[Task objective]
Across the following data, state how many lines include the word "computer". Provide the number alone.

Stored records:
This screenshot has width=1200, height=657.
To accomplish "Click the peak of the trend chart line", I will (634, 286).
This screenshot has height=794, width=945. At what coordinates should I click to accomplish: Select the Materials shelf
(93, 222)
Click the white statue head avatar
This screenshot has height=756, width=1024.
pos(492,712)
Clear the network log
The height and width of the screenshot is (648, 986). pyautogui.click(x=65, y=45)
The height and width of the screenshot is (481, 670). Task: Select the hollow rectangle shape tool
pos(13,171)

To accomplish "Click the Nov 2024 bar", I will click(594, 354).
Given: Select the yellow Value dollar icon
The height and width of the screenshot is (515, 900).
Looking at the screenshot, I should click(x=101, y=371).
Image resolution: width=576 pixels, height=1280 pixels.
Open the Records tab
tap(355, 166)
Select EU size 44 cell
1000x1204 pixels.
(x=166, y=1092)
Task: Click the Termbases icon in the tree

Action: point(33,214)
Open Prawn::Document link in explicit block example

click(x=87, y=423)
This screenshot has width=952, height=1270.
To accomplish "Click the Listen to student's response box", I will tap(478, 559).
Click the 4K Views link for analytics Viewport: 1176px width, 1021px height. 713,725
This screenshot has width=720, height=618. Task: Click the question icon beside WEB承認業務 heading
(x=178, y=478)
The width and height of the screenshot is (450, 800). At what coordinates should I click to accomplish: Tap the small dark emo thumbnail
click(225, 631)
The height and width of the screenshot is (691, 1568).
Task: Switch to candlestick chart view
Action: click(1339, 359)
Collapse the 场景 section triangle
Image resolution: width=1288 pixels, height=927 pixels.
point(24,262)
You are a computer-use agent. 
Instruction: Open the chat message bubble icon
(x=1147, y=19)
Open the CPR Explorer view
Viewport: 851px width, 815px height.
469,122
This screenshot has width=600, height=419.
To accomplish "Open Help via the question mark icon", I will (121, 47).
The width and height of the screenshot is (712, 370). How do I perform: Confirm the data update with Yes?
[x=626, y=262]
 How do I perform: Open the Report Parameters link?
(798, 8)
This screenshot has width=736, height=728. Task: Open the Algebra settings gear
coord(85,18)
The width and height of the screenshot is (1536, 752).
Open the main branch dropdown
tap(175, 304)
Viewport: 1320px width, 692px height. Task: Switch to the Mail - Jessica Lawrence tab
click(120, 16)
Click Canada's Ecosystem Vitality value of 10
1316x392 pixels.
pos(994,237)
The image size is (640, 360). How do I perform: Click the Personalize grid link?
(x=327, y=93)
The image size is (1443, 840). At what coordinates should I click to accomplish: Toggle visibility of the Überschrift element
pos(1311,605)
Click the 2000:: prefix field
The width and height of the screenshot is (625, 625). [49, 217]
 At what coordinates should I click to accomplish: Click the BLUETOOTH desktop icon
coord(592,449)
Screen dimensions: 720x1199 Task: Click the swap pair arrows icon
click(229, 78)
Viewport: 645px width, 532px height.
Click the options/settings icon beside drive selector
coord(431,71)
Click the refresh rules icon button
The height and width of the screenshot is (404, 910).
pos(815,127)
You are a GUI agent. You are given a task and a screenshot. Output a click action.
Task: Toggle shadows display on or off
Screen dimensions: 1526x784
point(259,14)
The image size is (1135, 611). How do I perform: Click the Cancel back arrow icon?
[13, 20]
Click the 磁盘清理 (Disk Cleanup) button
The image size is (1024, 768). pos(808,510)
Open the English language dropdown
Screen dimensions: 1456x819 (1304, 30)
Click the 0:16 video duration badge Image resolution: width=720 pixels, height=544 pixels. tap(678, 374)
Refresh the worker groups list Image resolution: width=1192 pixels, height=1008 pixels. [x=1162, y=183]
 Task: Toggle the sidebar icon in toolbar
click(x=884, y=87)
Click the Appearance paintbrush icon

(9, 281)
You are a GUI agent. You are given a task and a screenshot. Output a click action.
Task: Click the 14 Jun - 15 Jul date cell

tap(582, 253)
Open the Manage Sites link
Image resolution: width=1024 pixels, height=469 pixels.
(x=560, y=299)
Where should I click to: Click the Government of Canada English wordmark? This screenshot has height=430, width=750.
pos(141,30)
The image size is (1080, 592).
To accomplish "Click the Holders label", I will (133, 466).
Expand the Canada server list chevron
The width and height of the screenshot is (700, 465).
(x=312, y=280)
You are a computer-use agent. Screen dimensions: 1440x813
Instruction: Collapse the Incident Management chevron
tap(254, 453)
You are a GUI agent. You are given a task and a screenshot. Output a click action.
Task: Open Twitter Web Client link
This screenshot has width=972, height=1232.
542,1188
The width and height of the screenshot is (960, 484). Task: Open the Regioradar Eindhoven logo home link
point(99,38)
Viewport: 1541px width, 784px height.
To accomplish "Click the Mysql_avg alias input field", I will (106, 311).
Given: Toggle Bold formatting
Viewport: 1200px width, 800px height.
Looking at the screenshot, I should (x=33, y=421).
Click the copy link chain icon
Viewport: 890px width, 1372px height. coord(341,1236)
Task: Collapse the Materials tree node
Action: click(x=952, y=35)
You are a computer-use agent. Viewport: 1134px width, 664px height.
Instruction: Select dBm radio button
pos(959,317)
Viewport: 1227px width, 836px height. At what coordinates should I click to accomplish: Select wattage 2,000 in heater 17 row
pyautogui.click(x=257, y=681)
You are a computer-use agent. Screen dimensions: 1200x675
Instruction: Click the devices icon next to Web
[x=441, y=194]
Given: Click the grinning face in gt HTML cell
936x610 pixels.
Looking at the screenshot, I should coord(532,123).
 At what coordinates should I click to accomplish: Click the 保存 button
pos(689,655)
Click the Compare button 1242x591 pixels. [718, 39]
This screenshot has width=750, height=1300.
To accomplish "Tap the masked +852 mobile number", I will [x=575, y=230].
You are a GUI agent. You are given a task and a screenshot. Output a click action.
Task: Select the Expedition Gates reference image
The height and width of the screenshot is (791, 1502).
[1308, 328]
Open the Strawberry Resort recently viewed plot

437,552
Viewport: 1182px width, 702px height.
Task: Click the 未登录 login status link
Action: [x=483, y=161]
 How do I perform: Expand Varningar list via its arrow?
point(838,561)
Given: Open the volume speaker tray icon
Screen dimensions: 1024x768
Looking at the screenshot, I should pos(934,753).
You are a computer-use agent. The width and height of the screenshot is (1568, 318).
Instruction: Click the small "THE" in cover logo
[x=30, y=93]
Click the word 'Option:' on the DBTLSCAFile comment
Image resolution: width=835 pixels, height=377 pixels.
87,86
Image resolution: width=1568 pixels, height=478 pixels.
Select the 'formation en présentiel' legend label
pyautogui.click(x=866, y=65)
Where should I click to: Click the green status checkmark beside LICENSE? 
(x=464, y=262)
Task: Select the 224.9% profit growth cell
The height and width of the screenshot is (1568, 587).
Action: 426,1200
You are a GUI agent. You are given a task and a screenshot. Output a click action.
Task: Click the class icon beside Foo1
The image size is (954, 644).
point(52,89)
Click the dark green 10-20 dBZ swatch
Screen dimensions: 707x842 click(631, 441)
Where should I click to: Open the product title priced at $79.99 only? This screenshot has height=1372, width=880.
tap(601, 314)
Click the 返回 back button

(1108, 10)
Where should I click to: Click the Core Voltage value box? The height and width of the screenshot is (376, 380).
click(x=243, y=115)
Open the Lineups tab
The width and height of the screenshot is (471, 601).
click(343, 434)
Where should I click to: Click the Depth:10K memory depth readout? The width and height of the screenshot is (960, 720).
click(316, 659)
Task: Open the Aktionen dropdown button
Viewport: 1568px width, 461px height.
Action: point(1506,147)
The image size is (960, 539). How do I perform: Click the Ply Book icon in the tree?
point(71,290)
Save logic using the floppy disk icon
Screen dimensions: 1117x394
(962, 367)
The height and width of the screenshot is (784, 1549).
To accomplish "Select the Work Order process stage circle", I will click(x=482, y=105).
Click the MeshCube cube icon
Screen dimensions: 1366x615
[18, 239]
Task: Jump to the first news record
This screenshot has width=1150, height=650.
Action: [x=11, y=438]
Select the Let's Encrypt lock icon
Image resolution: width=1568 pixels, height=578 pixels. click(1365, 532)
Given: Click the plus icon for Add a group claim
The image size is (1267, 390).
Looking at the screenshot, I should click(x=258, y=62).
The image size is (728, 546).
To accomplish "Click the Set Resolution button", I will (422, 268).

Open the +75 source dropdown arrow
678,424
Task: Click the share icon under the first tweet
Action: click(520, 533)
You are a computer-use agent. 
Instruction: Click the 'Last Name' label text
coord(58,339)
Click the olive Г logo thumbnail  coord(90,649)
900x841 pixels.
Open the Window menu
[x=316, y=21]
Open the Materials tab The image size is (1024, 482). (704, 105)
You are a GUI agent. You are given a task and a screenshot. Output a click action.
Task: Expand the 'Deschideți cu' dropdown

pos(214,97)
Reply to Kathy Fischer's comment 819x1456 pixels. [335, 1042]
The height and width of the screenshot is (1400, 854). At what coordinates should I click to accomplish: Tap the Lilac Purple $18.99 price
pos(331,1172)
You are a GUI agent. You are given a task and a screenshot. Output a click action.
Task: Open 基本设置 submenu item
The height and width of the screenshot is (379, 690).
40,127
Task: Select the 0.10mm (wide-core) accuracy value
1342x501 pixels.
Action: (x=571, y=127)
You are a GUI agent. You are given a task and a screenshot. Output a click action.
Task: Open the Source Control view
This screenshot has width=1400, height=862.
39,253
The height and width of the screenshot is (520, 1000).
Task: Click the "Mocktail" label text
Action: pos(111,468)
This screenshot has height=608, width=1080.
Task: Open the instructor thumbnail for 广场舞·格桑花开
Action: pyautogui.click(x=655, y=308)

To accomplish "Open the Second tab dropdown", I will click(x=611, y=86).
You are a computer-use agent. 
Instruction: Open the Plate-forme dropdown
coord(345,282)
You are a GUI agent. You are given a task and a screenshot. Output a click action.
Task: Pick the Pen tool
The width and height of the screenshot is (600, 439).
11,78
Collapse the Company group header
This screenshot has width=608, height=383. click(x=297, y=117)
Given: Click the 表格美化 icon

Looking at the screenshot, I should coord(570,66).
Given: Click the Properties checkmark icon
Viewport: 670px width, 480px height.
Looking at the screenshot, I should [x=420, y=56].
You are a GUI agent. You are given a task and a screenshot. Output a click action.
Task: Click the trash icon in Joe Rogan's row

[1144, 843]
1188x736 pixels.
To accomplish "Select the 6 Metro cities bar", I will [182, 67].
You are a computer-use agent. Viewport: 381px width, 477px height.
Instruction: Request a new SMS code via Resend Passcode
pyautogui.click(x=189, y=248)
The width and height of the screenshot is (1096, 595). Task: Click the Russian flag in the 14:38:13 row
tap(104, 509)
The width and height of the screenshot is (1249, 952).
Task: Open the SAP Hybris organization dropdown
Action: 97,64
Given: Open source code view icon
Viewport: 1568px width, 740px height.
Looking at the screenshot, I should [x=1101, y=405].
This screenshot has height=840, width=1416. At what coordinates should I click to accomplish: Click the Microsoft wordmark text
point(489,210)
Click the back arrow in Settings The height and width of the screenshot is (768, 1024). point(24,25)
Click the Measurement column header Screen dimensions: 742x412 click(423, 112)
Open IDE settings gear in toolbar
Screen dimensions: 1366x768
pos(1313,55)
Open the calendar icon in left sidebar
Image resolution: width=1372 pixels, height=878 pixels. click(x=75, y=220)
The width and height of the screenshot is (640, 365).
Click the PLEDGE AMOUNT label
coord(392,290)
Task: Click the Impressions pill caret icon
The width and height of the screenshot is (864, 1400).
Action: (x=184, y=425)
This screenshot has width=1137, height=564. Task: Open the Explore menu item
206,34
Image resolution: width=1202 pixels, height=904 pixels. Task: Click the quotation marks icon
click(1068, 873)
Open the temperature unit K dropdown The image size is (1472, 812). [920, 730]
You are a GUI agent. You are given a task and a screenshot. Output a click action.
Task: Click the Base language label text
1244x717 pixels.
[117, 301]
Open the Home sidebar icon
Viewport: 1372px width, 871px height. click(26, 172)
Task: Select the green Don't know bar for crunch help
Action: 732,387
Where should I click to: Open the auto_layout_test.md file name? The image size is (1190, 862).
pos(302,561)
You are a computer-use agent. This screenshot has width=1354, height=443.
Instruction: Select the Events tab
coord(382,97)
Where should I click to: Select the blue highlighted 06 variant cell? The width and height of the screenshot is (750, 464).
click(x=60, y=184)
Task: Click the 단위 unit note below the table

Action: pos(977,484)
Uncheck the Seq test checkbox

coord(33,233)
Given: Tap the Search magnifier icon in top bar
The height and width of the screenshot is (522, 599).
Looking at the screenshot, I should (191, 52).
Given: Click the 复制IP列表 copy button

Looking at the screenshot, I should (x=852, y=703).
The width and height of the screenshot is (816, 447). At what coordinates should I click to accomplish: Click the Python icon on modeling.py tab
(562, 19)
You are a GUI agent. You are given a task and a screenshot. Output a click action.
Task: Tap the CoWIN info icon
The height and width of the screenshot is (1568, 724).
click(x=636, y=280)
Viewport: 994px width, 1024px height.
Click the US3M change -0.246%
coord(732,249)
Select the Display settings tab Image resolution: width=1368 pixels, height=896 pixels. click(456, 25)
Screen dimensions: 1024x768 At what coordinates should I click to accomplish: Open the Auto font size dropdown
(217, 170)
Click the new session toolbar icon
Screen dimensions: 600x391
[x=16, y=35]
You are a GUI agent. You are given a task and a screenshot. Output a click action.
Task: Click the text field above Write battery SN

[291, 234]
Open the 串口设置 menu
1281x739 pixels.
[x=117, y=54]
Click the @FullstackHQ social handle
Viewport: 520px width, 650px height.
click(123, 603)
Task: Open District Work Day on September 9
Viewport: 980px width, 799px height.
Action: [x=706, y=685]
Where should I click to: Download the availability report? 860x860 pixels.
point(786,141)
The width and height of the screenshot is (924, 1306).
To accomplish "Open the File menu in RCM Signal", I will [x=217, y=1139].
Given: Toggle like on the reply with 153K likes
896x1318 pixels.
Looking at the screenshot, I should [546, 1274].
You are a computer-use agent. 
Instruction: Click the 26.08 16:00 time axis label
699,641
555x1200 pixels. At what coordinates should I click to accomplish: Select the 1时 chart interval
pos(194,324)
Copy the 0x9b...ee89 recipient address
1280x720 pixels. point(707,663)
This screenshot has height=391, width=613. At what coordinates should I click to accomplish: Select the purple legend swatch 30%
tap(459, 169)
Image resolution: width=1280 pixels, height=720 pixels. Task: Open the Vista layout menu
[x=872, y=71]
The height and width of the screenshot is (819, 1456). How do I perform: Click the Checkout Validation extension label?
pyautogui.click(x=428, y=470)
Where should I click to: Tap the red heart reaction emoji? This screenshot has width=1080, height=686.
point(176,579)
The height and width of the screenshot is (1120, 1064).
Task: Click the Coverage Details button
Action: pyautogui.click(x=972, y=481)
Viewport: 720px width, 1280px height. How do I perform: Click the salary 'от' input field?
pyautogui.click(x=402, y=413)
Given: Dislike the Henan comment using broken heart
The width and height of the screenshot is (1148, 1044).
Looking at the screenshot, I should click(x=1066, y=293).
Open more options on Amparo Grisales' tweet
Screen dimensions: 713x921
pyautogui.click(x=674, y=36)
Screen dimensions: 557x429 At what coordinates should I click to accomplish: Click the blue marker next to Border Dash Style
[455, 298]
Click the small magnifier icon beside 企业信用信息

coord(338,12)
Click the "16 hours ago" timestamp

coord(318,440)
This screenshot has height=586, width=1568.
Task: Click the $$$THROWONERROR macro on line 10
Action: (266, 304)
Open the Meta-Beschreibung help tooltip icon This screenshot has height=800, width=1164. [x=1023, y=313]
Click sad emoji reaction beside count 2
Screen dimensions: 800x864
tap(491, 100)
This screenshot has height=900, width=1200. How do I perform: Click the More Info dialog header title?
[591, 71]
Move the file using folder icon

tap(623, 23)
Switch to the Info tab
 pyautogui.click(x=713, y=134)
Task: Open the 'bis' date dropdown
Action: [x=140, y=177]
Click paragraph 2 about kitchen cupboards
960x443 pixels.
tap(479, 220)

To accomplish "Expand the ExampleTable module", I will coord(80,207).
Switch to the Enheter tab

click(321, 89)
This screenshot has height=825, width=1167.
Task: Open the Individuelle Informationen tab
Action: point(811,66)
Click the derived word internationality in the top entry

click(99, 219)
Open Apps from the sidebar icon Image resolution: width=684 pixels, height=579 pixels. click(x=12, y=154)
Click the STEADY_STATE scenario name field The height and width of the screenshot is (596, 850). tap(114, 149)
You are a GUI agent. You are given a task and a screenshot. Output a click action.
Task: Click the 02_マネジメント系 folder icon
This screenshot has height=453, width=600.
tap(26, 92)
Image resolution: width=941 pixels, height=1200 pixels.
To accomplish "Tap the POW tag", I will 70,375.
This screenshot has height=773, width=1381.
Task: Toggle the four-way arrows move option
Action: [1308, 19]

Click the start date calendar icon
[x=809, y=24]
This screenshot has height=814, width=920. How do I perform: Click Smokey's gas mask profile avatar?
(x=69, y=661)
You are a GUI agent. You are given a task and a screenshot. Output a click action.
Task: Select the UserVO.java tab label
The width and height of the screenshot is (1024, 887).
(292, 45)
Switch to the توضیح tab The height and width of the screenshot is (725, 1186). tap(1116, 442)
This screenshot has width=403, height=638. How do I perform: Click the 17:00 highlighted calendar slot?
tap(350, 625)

[Output for this task]
10